Housing Affordability Edges Up in Fourth QuarterFebruary 19th, 2016 by Casey Flores
Modest home price and interest rate decreases resulted in a slight increase in nationwide housing affordability in the fourth quarter of 2015, according to the National Association of Home Builders (NAHB)/Wells Fargo Housing Opportunity Index (HOI).
“The signs point to continuing growth in home sales,” says NAHB chief economist David Crowe. “We’ve seen an improvement in affordability due to favorable home prices and interest rates. Steady employment and economic growth, along with rising consumer confidence and pent-up demand will also help encourage more buyers to enter the marketplace.”
In all, 63.3 percent of new and existing homes sold between the beginning of October and end of December were affordable to families earning the U.S. median income of $65,800. This is up from the 62.2 percent of homes sold that were affordable to median-income earners in the third quarter.

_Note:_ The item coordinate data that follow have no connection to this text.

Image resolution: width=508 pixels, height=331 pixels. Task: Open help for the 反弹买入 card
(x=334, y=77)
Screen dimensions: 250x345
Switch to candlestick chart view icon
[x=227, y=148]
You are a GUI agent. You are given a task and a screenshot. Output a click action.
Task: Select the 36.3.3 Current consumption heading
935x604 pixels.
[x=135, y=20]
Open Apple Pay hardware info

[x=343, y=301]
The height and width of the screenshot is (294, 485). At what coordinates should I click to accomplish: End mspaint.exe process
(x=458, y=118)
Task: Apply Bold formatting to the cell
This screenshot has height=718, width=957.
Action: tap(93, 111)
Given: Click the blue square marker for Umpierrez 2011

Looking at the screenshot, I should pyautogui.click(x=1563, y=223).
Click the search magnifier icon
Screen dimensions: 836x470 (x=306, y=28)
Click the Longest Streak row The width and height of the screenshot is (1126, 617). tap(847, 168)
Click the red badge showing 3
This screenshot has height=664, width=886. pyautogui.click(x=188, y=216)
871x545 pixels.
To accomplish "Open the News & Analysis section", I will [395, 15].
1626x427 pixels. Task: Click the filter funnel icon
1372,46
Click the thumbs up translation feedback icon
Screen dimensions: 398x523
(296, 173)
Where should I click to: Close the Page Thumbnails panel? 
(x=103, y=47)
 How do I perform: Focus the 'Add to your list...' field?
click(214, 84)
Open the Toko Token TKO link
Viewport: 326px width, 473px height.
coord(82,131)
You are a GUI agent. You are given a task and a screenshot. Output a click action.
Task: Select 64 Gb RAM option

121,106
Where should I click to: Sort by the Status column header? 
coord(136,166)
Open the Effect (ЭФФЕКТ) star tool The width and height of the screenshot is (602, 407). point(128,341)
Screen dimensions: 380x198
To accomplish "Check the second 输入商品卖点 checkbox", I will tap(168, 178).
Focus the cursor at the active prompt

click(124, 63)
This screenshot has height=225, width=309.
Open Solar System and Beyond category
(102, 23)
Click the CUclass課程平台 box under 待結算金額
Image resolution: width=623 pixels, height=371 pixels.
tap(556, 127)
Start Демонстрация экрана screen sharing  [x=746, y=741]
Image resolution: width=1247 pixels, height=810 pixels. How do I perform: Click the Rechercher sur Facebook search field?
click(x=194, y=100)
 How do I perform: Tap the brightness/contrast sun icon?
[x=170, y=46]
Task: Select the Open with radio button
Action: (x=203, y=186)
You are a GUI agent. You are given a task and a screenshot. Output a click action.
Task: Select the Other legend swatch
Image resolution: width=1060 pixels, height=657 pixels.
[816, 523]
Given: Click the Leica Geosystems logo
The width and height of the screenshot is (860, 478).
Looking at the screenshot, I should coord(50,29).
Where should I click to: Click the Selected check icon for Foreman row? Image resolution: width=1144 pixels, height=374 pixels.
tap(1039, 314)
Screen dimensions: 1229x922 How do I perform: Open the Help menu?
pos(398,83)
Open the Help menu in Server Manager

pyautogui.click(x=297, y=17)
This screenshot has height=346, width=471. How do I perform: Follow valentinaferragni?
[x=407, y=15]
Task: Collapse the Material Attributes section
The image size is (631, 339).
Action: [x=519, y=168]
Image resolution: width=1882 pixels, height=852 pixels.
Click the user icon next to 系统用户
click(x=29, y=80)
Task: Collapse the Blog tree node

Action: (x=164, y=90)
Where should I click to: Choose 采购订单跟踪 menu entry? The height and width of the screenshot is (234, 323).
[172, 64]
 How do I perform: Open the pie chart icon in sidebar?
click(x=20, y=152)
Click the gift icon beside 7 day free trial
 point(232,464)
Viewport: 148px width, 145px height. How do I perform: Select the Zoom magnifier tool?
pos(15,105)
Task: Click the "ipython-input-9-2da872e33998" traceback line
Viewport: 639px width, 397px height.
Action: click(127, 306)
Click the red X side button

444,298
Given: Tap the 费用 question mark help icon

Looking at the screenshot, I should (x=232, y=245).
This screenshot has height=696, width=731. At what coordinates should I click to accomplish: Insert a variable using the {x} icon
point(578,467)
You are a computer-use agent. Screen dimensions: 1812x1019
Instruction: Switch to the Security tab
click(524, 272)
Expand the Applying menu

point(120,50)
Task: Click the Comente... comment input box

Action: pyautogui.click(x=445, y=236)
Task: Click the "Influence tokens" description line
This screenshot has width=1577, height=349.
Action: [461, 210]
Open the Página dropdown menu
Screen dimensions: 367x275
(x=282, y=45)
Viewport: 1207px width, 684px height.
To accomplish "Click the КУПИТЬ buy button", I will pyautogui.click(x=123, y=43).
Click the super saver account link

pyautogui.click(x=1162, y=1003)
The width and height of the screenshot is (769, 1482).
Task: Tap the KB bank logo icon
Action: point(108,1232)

The national median home price fell from $231,000 in the third quarter to $226,000 in the fourth quarter. Meanwhile, average mortgage rates edged lower from 4.18 percent to 4.09 percent in the same period.
Youngstown-Warren-Boardman, Ohio-Pa. was rated the nation’s most affordable major housing market, switching places with Syracuse, N.Y., which fell to the second slot on the list. In Youngstown-Warren-Boardman, 90.1 percent of all new and existing homes sold in last year’s fourth quarter were affordable to families earning the area’s median income of $53,700.
Rounding out the top five affordable major housing markets in respective order were Scranton-Wilkes-Barre, Pa.; Toledo, Ohio; and Columbia, S.C.
Meanwhile, Binghamton, N.Y., claimed the title of most affordable small housing market in the fourth quarter of 2015. There, 94.6 percent of homes sold during the fourth quarter were affordable to families earning the area’s median income of $66,400.
Smaller markets joining Binghamton at the top of the list included Cumberland, Md.-W.Va.; Fairbanks, Alaska; Sandusky, Ohio; and Monroe, Mich.
For the 13th consecutive quarter, San Francisco-San Mateo-Redwood City, Calif., was the nation’s least affordable major housing market. There, just 10.4 percent of homes sold in the fourth quarter were affordable to families earning the area’s median income of $103,400.
Other major metros at the bottom of the affordability chart were located in California. In descending order, they included Los Angeles-Long Beach-Glendale; Santa Ana-Anaheim-Irvine; San Jose-Sunnyvale-Santa Clara; and Santa Rosa-Petaluma.
All five least affordable small housing markets were also in California. At the very bottom of the affordability chart was Santa Cruz-Watsonville, Calif., where 16.3 percent of all new and existing homes sold were affordable to families earning the area’s median income of $87,000. Other small markets at the lowest end of the affordability scale included Salinas; Napa, San Luis Obispo-Paso Robles; and Santa Barbara-Santa Maria-Goleta, respectively.